Questions I’m super curious about:
- Valley splitting engineering: What knobs are actually precise enough in practice to pin valley splitting device‑to‑device so arrays can share a stable sweet spot? Interface steps, vertical electric field, local strain, SiGe composition, gate metals/work function, patterned stressors? Any process recipes that reduce valley variability below, say, 10% across a die?
- Coherence trade‑offs: Do you get a measurable T2* boost near the spin-valley clock transition due to dω/dV ≈ 0, or do enhanced spin-phonon channels at the anticrossing just kill T1? Has anyone mapped T1 and T2* versus detuning from the mixing point with micromagnets on?
- Micromagnet and drive design: Can micromagnet gradients be shaped to keep large Rabi rates without pushing the qubit frequency into a relaxation hotspot? Would narrowband on‑chip filters or high‑impedance resonators suppress radiative decay at the qubit frequency while still letting in strong drive power?
- Two‑qubit gates: How ugly does exchange look when the logical qubit has appreciable valley character? Any hidden leakage channels or exchange dispersion that show up at the anticrossing? Can symmetric exchange sweet spots and spin-valley sweet spots coexist?
- Readout near the mixing point: In double dots, does Pauli spin blockade become fragile as valley states mix? Any tips to keep high‑contrast latched readout or RF‑gate dispersive readout working near this regime?

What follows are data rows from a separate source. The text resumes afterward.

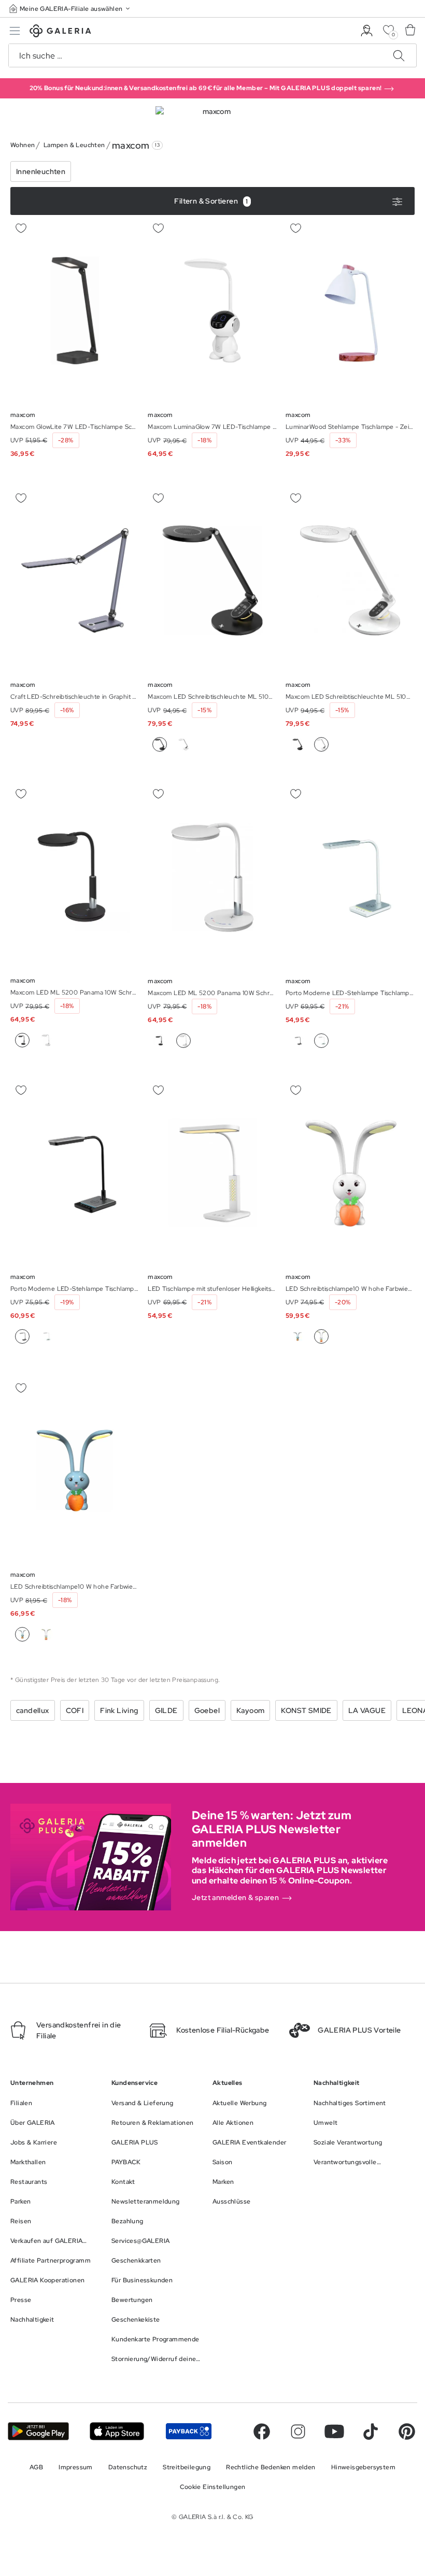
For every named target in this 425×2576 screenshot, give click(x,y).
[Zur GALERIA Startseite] (60, 32)
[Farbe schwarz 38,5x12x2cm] (297, 744)
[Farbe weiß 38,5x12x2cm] (183, 744)
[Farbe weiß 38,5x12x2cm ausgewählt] (321, 744)
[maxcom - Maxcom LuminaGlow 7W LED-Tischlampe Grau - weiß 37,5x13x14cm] (212, 311)
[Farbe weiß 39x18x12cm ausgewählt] (321, 1336)
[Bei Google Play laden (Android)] (38, 2431)
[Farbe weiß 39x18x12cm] (46, 1634)
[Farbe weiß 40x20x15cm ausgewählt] (183, 1040)
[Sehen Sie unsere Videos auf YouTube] (334, 2431)
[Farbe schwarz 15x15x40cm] (297, 1040)
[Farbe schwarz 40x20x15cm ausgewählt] (22, 1040)
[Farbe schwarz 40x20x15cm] (159, 1040)
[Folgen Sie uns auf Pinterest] (406, 2431)
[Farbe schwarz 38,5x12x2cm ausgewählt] (159, 744)
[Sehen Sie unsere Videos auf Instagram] (298, 2431)
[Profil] (367, 31)
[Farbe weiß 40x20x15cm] (46, 1040)
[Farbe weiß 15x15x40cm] (46, 1336)
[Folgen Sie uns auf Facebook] (261, 2431)
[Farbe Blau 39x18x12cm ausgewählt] (22, 1634)
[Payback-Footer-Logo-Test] (188, 2431)
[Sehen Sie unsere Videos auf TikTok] (370, 2431)
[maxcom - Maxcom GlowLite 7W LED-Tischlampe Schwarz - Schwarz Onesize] (74, 311)
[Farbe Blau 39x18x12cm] (297, 1336)
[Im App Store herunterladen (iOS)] (117, 2431)
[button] (70, 8)
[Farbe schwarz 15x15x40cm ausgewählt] (22, 1336)
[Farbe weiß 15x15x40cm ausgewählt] (321, 1040)
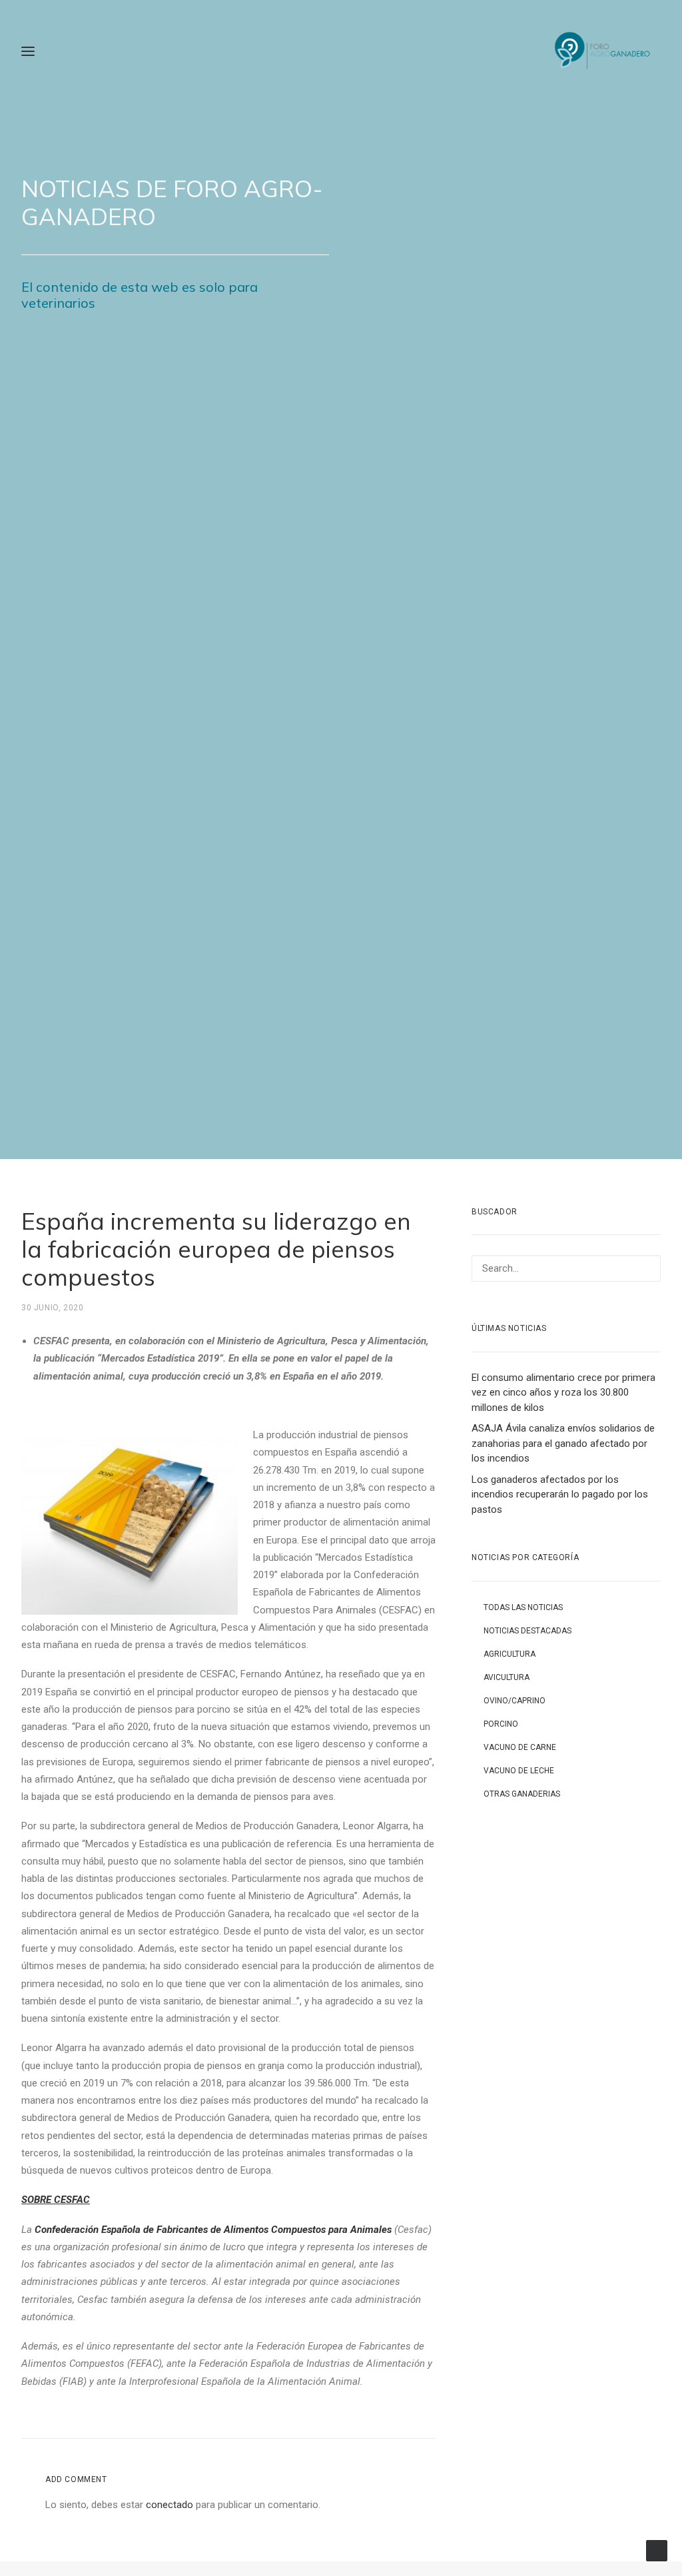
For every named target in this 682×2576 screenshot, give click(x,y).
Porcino (501, 1724)
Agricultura (509, 1654)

- Array‑level control: If qubit frequency becomes less tunable electrically at the sweet spot, is magnetic tuning or local ESR addressability the way forward? Or could we use two‑tone Raman‑like drives to get tunability without moving off the sweet spot?
- Phononic/electromagnetic environment: Has anyone tried co‑designing a phononic bandgap (etched phononic crystal or acoustic Bragg stack under the channel) to suppress the specific phonon modes that open T1 at the anticrossing, while also adding on‑chip ESDR line filters to kill Purcell‑like loss?
- Modeling and metrology: Any recommended simulators or compact models that include realistic interface disorder, strain, valley‑orbit coupling, and micromagnet fields to predict where the clock transition lands? Experimentally, what’s the cleanest protocol to locate and lock to the minimum dω/dV point in real time?
If this “valley clock transition” approach is viable, it feels like a neat path to both fast all‑electrical control and improved dephasing robustness in silicon-without needing to abandon CMOS‑friendly stacks. Curious if people have tried this deliberately, hit show‑stoppers, or have tricks to make it practical at scale.